| HN Mirror

It's not always clear which pushdowns are available in DuckDB. For instance, while x = y has been available for a while, x in (y, z, ...) hasn't. The DuckDB team seems very eager and motivated to get all the pushdown functionality working though, so hopefully becomes a non-issue soon (perhaps already in 0.10.0).

Another way to use DuckDB if you're warehouse supports it would be e2e Arrow (no col->row->col overhead).

    warehouse --> ADBC --> arrow --> DuckDB

Of course this differs in that you would be reading from the warehouse directly, but in my experience fully pre-aggregating data and then staging it (keeping parquet files on S3 up to date) might solve one issue, but results in unimaginable issues. Perhaps the sweet spot might be something like Iceberg in the middle?

    warehouse --> iceberg table (parquet) --> DuckDB

> craft corresponding data loaders

Do you have an example of this using DuckDB? I'm very interested in seeing an actual implementation of Observable's data loaders combined with DuckDB (or any other SQL DB)

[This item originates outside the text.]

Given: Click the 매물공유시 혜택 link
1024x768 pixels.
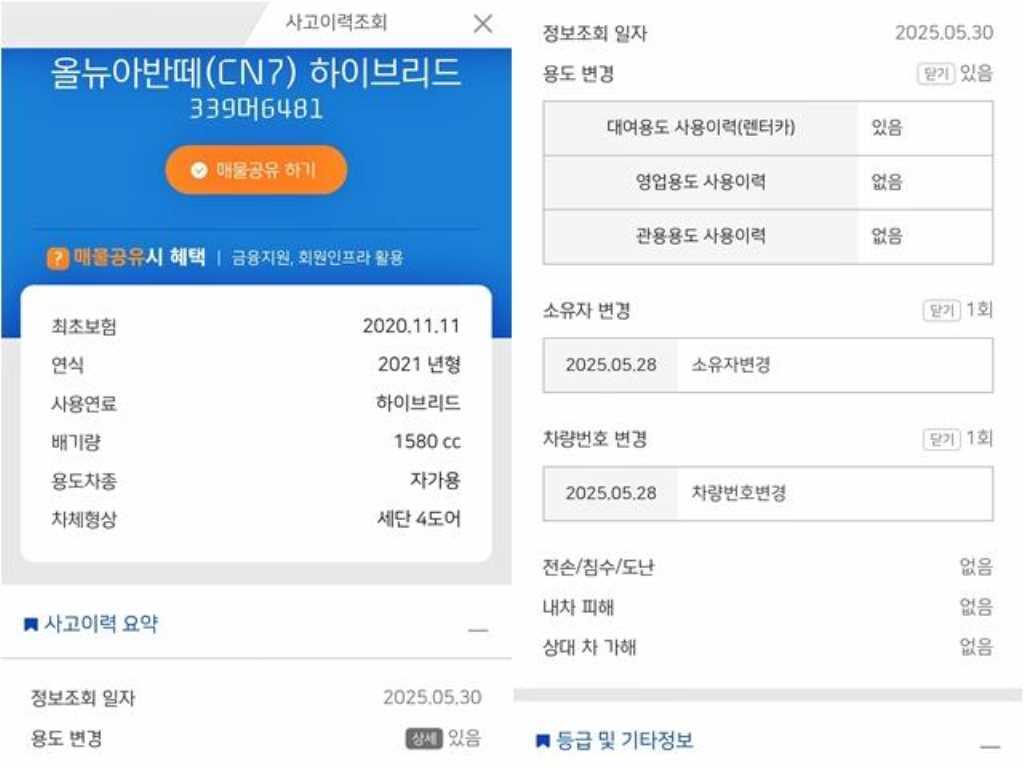Looking at the screenshot, I should coord(139,257).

edit: nm, found it. https://observablehq.com/framework/lib/duckdb

edit2: eh, I didn't even realize who i was responding to, lol. The more I read into this, the more I see how this is all heavily based on static files. So the static parquet files thing makes more sense, the solution I added makes little. Although I guess you could add a static iceberg table and interact with its manifest with the duckdb iceberg extension.